The author has long been a fan of backpacking to get away from the masses while mule deer hunting. Better equipment and dehydrated food make this easier than it once was, with all the comforts of home now available in a lighter payload. (Photo courtesy of Patrick Meitin)
Your best chance to tag a bomber buck is always opening morning, each passing ATV and roaring rifle compounding difficulty exponentially. A hunter with limited time is better to use a few days prior to opening morning scouting and studying a buck’s habits, and striking fast and decisively with the first hint of opening-morning light.
This might include waking at 3 a.m., hiking five miles in the dark, but pays big. Make a plan, and do what it takes to be on hand with the first hint of light. A quality light-gathering scope never hurt either.
In the Thick of Things
Beyond opening day you can count on savvy bucks abandoning open areas and heading for cover. Those high alpine bowls that are so easy to glass, inviting alfalfa fields beside tangled Western rivers, and meadows, clear-cuts and burns won’t hold deer long—at least not the biggest bucks. To succeed now you must wade in after them.
Don your quietest hunting togs (wool is a good option), soft-soled boots and grab your lever-action brush gun or stack your bolt-action magazine with round-nose bullets and start still-hunting.
Still-hunting is an often overlooked ploy while pursuing mule deer. But the fact is many sage old mule deer bucks survive by abandoning open areas and taking to thick areas others avoid. Slow, careful hunting can net shots at big bucks. (Photo courtesy of Patrick Meitin)
Proceed at a careful pace to start, but as you begin to encounter fresh sign (wet droppings, tracks in snow or atop rain-washed soil) the real still-hunting begins. Pause often to soak in your surroundings, engaging all the senses, watching for the smallest hints of movement. Use binoculars often, glassing ahead for antler tips jutting from cover, a flickering ear or churning legs.
Of course the best advice of all, when possible, is to simply outdistance the masses, seeking the path less traveled. This might involve backpacking into true wilderness (or de facto wilderness where roads don’t exist), or setting out earlier to hike into remote areas in the dark of morning. The most successful mule deer hunters I know seldom hunt mule deer without a backpack trek at the front end of their quest.
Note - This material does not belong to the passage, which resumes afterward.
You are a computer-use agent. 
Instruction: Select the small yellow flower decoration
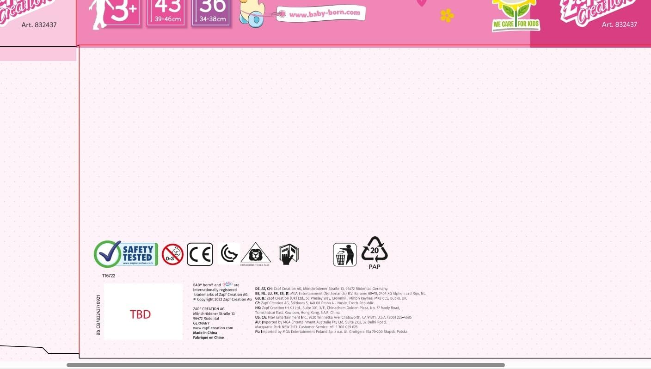(447, 16)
One of the best pieces of advice any trophy mule deer hunter can follow is to do what it takes to leave the maddening masses behind. Some hunters backpack, others pack-stringing into vast wilderness areas where others will not go. (Photo courtesy of Patrick Meitin)
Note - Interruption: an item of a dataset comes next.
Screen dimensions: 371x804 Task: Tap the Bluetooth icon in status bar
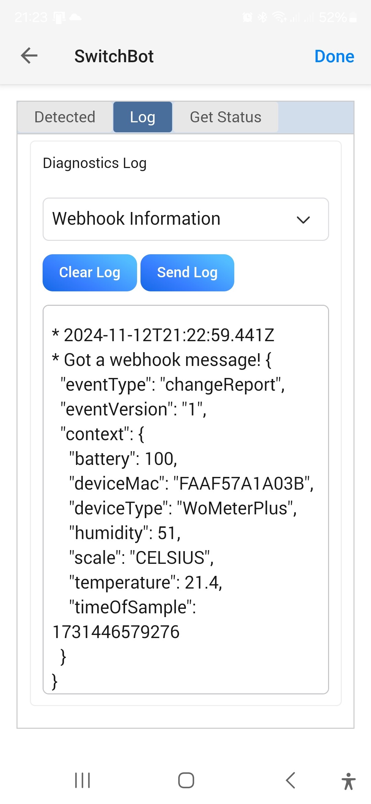point(262,17)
Study maps carefully, looking for remote bowls, snaking ridges and benches where food and water is abundant. Remote springs not only provide hydration for deer, but water needed by backpacking hunters to remain in an area for prolonged periods. Most hunters are lazy. Put 5 to 8 miles behind you and you just might find a pocket of undisturbed, trophy-size deer all to yourself. With today’s modern gear backpack payloads are lighter and Spartan camps more comfortable than ever.
One of the things I’ve learned over the years is while most mule deer hunters migrate into higher altitudes each deer season, sometimes better (at least less disturbed) hunting is found by heading downhill. All those shrubby foothills, desert washes and plains wastes the vast majority of deer hunters whiz past on their way into higher country often harbor plenty of deer for the hunter willing to haunt uglier habitat. My best muley bucks have both come from wide-open country far from snow-capped mountains.
The author’s best mule deer buck to date didn’t come from high alpine peaks, but from the wide-open plains of eastern Colorado, with mountains an hour away. The trophy hunter should never forsake lower ground, as many big bucks go unnoticed there. (Photo courtesy of Patrick Meitin)
Some of this desert or plains country can hide its deer quite effectively. It’s important to cover it thoroughly, canvassing every brushy draw, low swale or hidden recess far from available roads. When possible, climb to high points, even if this involves a windmill tower, grain silo or haystack, and give surrounding ground a thorough look. In desert habitat I’ve had good luck walking out snaking draws, kicking deer out of their midday beds. Such areas no doubt include lower deer density, but the ones that are there are relatively easier to find and see, and often completely unmolested, meaning they grow trophy antlers.
Optics, The Great Equalizer
The smart mule deer hunter invests in the best optics possible and uses them religiously. For me this means 10x42mm binoculars for general glassing, tripod-mounted 15x60mm binoculars for poring over vast, broken or brushy country, and a variable-power spotting scope for sizing up distant deer or checking out suspicions while glassing. The latter two items (plus a sturdy tripod) can be a pain to tote, but prove real time savers.
Optics are the great equalizer when hunting mule deer. They allow you to cover more ground with less hiking, and find bucks others easily walk past. The basis for all productive mule deer glassing is a quality pair of 10x42 binoculars. (Photo courtesy of Patrick Meitin)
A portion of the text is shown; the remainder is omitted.